The project’s radical implications—developers describe it as “next generation of uncensored trade” and a “safe untouchable marketplace for planet earth”—have made it the center of attention since it was revealed to the world several weeks ago.
The Bitcoin community in particular has been furiously debating the software’s name, with some saying that it automatically evokes “the dark side” of the cryptocurrency. The developers, by contrast, insist dark “just means the government doesn’t have complete control and visibility of something.”
DarkMarket developers have said from the start that the tool was only a proof of concept. As such, other coders have already taken up the cause, updated the software, and changed the name to “OpenBazaar.”
OpenBazaar’s creator, Brian Hoffman, describes an “alternative … that will provide a decentralized market in the same spirit, but with a more positive image going forward.”
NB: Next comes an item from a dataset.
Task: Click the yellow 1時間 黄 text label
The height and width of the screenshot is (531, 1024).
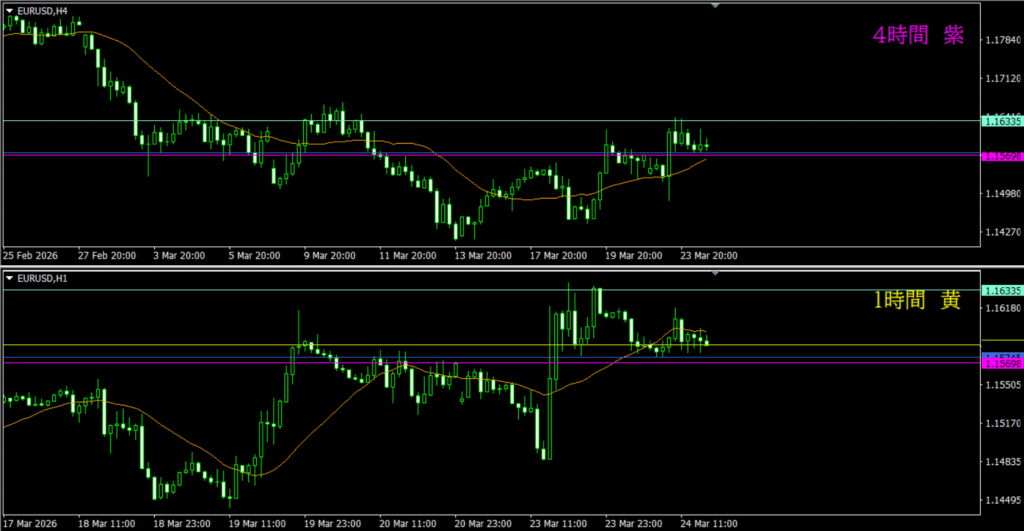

It’s important to understand the distinction there. The Guardian recently reported that, after a long debate, DarkMarket had rebranded as OpenBazaar. That’s not accurate.
Instead, OpenBazaar has been created by an entirely new team carrying the torch of development forward on the foundation of DarkMarket’s code. The original DarkMarket code remains available for any programmers to use in building their own decentralized marketplace.
Both OpenBazaar and DarkMarket remain barely usable at this point. In addition to fundamental improvements to user experience, there is massive work to do in order to secure the tools, so that the marketplace can be both decentralized and anonymous, thus protecting the buyers and sellers and giving the market the kind of power that would allow it live up to the massive hype it’s generated so far.